We got to the spot, had lunch, and proceded to set up our gear. Then me and my sister headed out and began to fish down stream. After seeing a lovely view of an osprey, I got the first hit of the day on an orange foam dryfly. I hooked the fish, and then promptly handed it to my sister so she could be the first to catch. It was a nice 10'' cuttroat, a gorgous fish.

My dad was to claim the number two fish for the day, a nice 9'' caught on a very small stimulator patern. 

Then Ams (my nick name for Amy, my sister) and me got our three fish run. I had added on a nymph after not catching anything for a while, and this was the missing piece of the puzzle. Three cast, three fish. The first was a nice 8'' cut that I was premited to catch. Then an awsome 12incher by Ams, followed by a HUGE 14'' cut. That was the fish of the trip, and mine to claim ;D

Dad had meanwhile catch tree fish, raising our total fish cout to seven. Not bad considering Amy and my fish count was 44''.

And that was only day one! The second day we headed out to Sheep Eaters Cliff, and had a rather...er...unusual bison encounter.








[/img]

I swear he thought he was a car! He stayed on his side, and slowed to allow passing.

Anyway, first cast of the day produced a nice 6'' cut, a good start to any fishing day.

At this point it would be useless to try and describe the different flies and places where I caught each of my 7 fish, because quite frankly I forgot. So i'll say there was a nice 9'' brook among those seven, as well as a 1'' cut (my smallest fish to date)
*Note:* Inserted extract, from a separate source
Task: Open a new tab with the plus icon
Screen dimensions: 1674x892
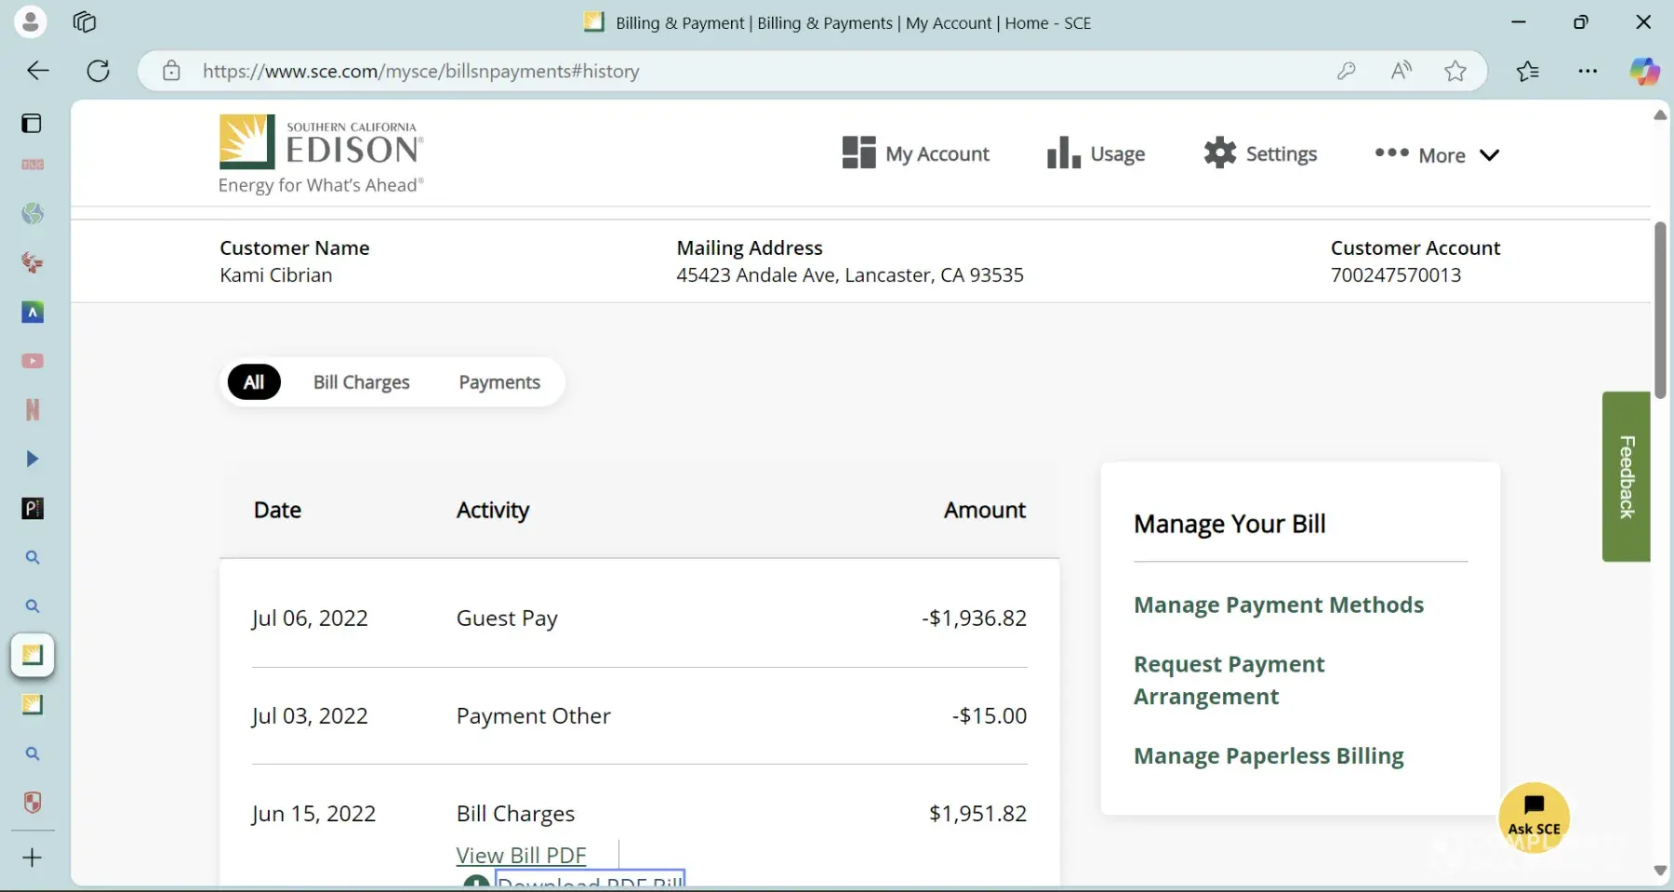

Tons of fun, and can't wait to now hit up some florida action after a family total of 22 trout in two days. Hope the luck keep up!


----------



## TomFL (Oct 2, 2007)

More PICS!!!!!!!!

Sounds like an awesome trip

-T


----------



## Charlie (Apr 5, 2010)

Since you requested, I will provide a few more. These aren't fishing related, but are still pretty darn cool!
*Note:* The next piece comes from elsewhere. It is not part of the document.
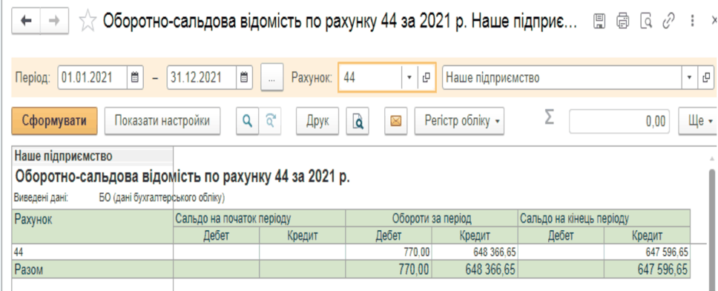Open period selection ellipsis button

[272, 78]
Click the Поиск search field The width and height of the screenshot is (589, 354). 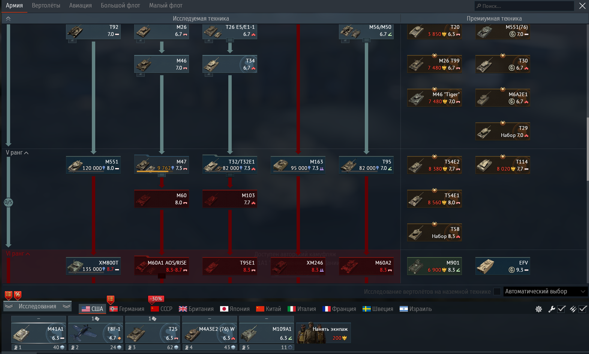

We started the trip in Glacier National Park, where we saw these magnificent Big Horns! It was a lucky find, too.








[/img]

And of course when we did make it to Yellowstone we had to go see the gysers...again...








[/img]

But some of the hot springs hold primitive forms of life that come togeather in their one celled structures to form these amazing colors.








[/img]

And of course you also have the bears.....








[/img]

...the Pronghorn....








[/img]

... and the ever elusive wolf, oh my! This one decieded it was easier to walk across the bridge in front of our car than to swim the river. She is the alpha female of the canyon pack, and the highlight of my trip!








[/img]

Well there are some more for you guys to toy around with! Hope you enjoy them!


----------



## TomFL (Oct 2, 2007)

Awesome shots, looks like a great experience. 
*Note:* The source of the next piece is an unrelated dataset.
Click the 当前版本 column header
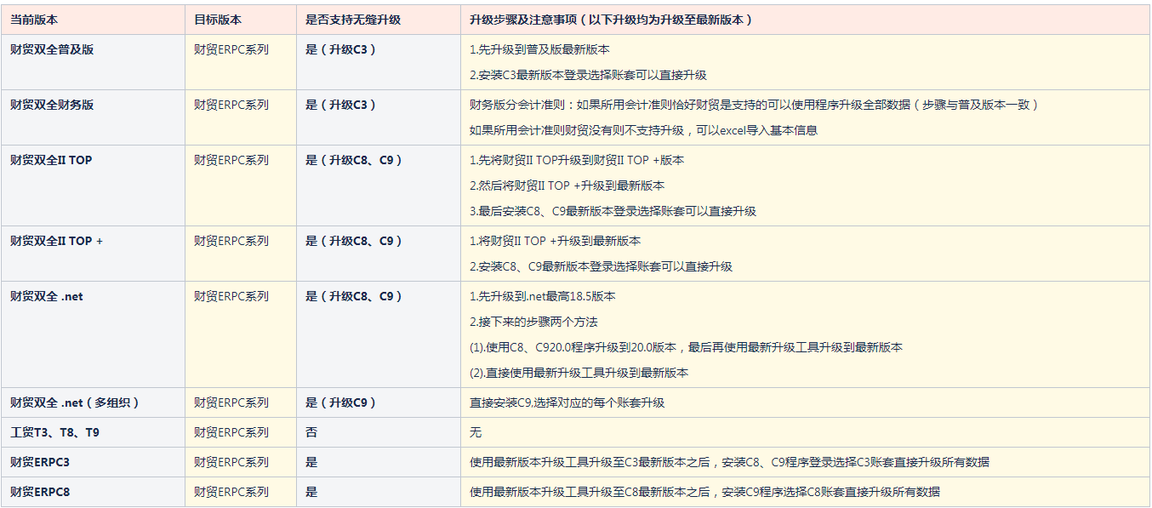Viewport: 1152px width, 508px height. point(34,20)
Any wolf encounter is a highlight of a trip. Were you able to hear any howling? 

-T


----------



## skinny_water (Jun 11, 2008)

Great Pics! Makes me want to make a trip west.


----------



## Gator_Bob (Jun 26, 2007)

Great report! Since you were in the Larmar valley you may have fished my spot at "Slough Creek". Love it there


----------



## Charlie (Apr 5, 2010)

No howls this trip, but that was without a doubt the luckiest animal spot I've ever had. The only animals from the main ones we didn't see were a bald eagle (how stange, right?) a mountain lion, and a Canadian Lynx. 

I wasn't actually in the Larmar, but a little east of it at a picnic ground thats name escapes my head at this moment, but produced at least one 10''+ each time we visit it.


----------